Mark Dytham, co-founder of PechaKucha

This time we could rely on our own design practice, who did an excellent job making the app look deceptively simple. Our developers were able to connect the app to the existing site, so the PechaKucha team only needs to update the presentation of the day in one place for it to work everywhere.

One of the most exciting things for us was working with a client that’s incredibly effective at marketing. PechaKucha has a massive global reach, and they were able to tap that audience when the app launched. We were able to really quickly see how well the app was working for real users all over the world.
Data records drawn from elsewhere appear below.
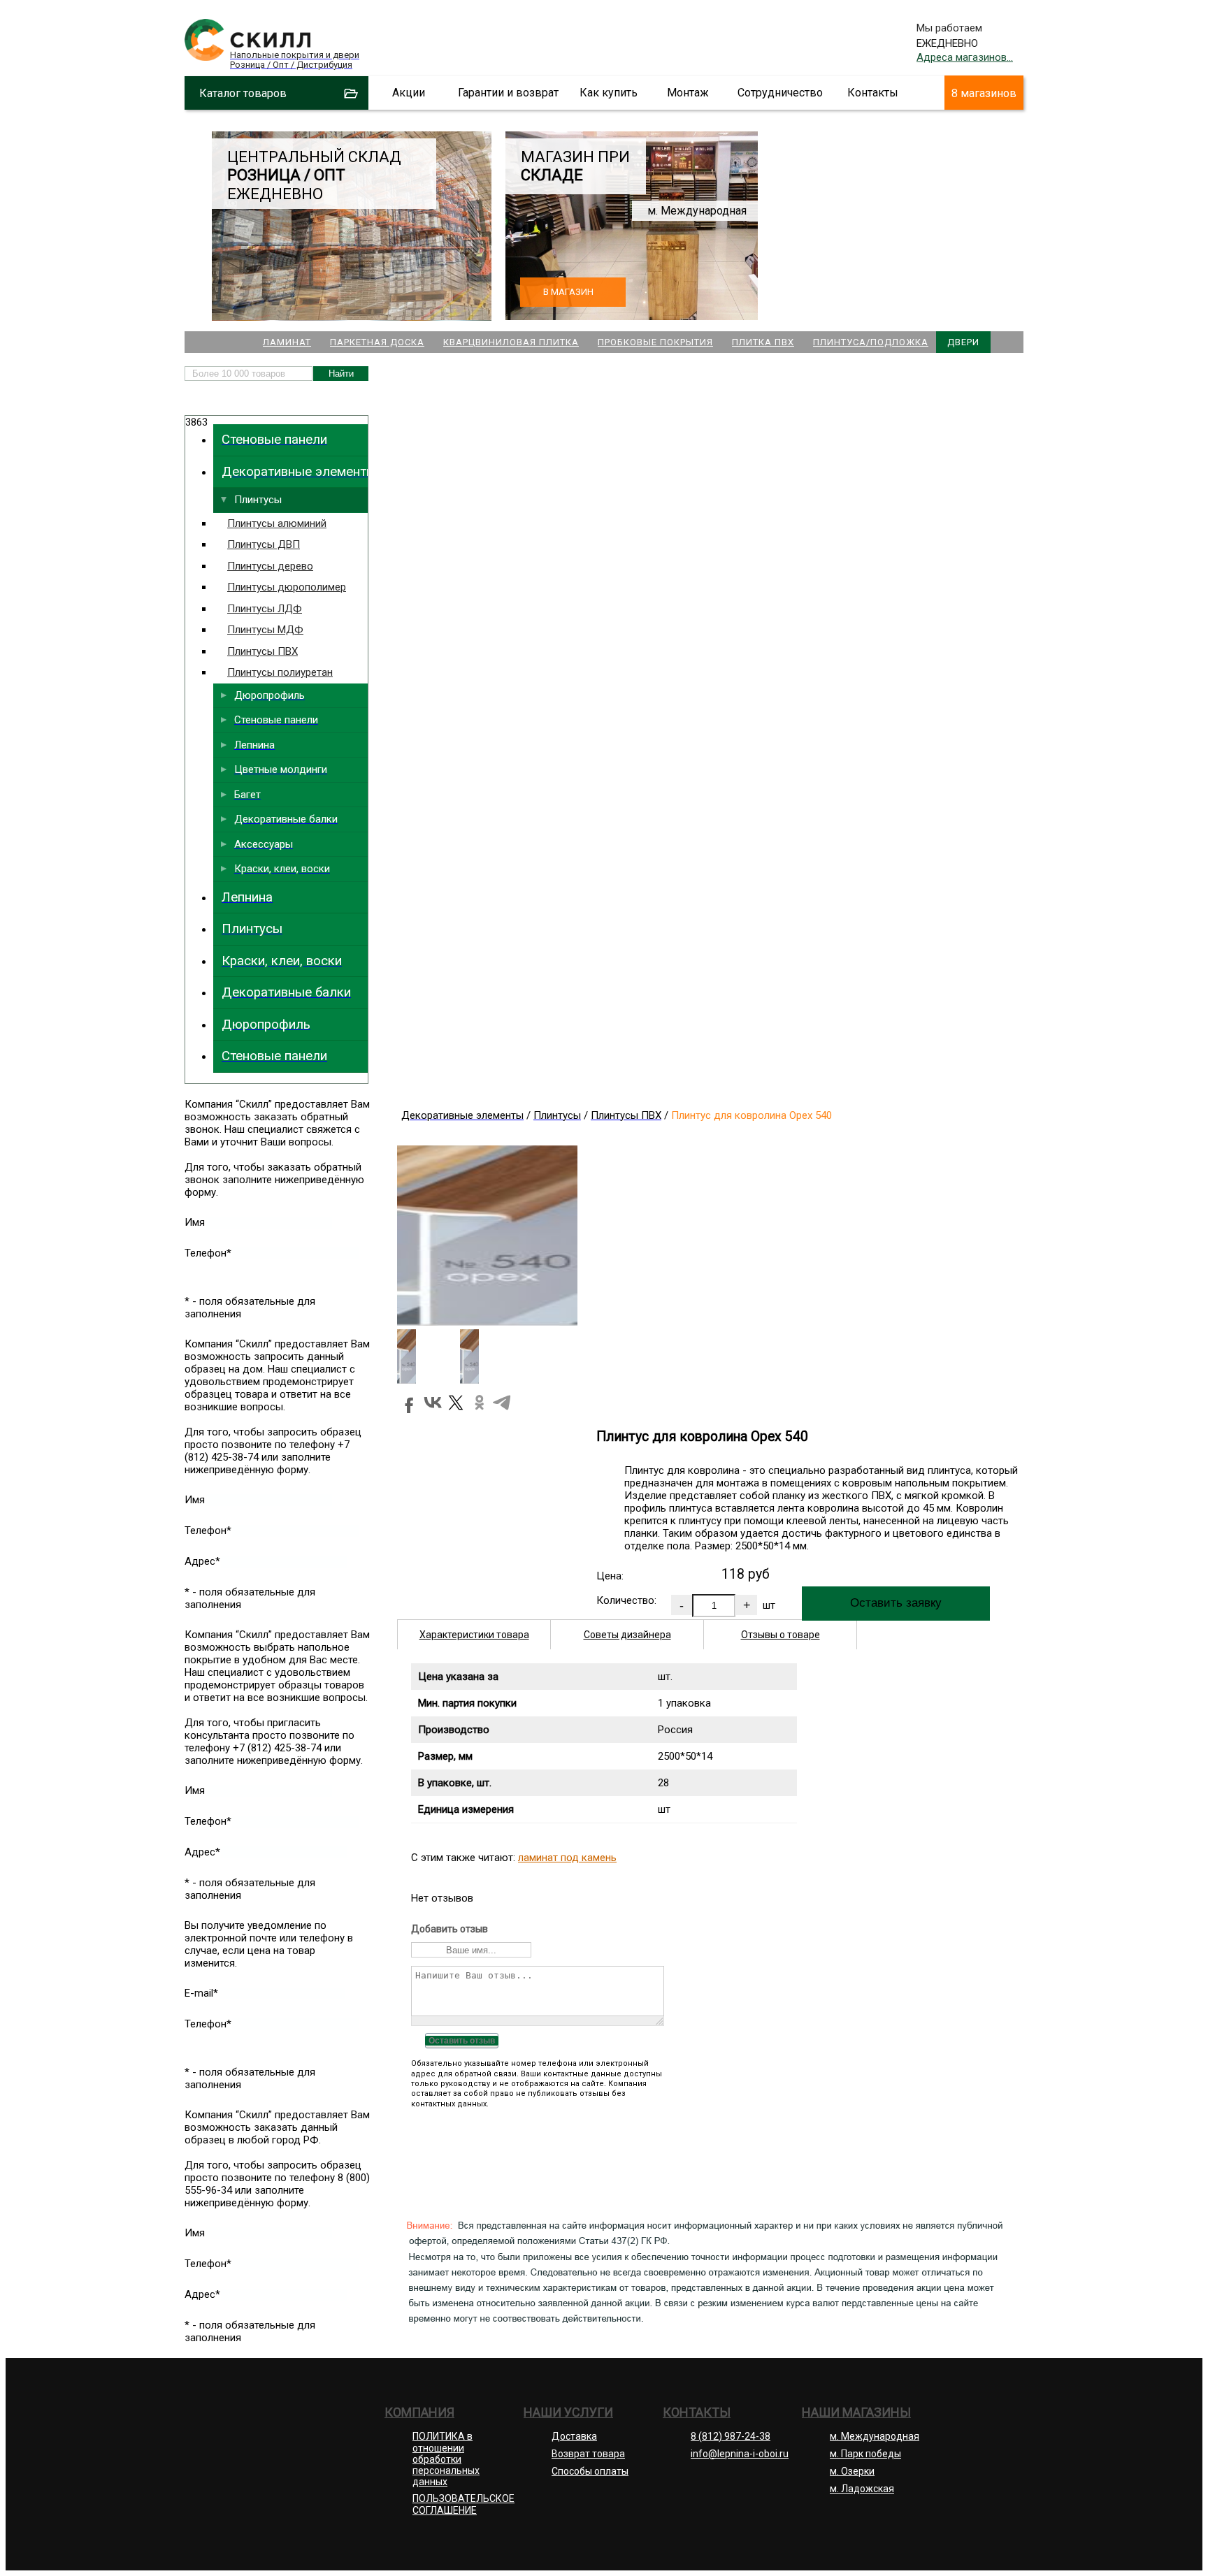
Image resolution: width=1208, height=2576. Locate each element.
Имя (195, 1222)
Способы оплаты (590, 2471)
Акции (408, 92)
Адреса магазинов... (964, 57)
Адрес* (202, 1561)
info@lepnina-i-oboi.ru (740, 2453)
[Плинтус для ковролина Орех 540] (487, 1322)
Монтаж (688, 92)
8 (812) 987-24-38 (730, 2436)
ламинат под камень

PechaKucha announces the launch of the app in a Tokyo baseball stadium.

Project managing across continents

It’s a lot harder to build trust remotely — that’s just the fact of trading in-person conversation for webcam conferences. Our project management team had to keep the momentum of our in-person kickoff meetings going across continents and time zones.

The first solution was to set up a standing meeting with the PechaKucha team. We hit on having the meeting at 7:00 p.m. our time, which was 7:00 a.m. in Tokyo. That way we could get their ideas when they were at their freshest, and we could update them after a full day of progress on the project.

Then we had to solve for showcasing progress on the app in a dynamic way. Screenshots can’t show functionality, and the PechaKucha team couldn’t be there with us in person to view the app in our environment. We ended up using Fabric, an iOS development tool that creates a prototype anyone can download to their phone. That gave the team roughly the same experience users would have, so they could give the most effective feedback.

“Working with a project manager meant we would always have meetings on a regular cadence, everyone would know when they were happening. We also always knew what our budget was, how much spend we’d gone through. We wouldn’t just be getting a bill at the end.”

Mark Dytham, co-founder of PechaKucha

Preparing PechaKucha for what’s next

There are other steps in that technology roadmap we created, but we can’t say what they are just yet. What we can say is that we have plans to keep PechaKucha growing and serving its communities for many years ahead.

We’re mostly looking forward to the year 2020. The Olympics will be in Japan that year, which also happens to line up with 20x20 storytelling. We’re already brainstorming together on ways PechaKucha can promote its home country’s Olympics. And we intend to be there in Japan when it happens.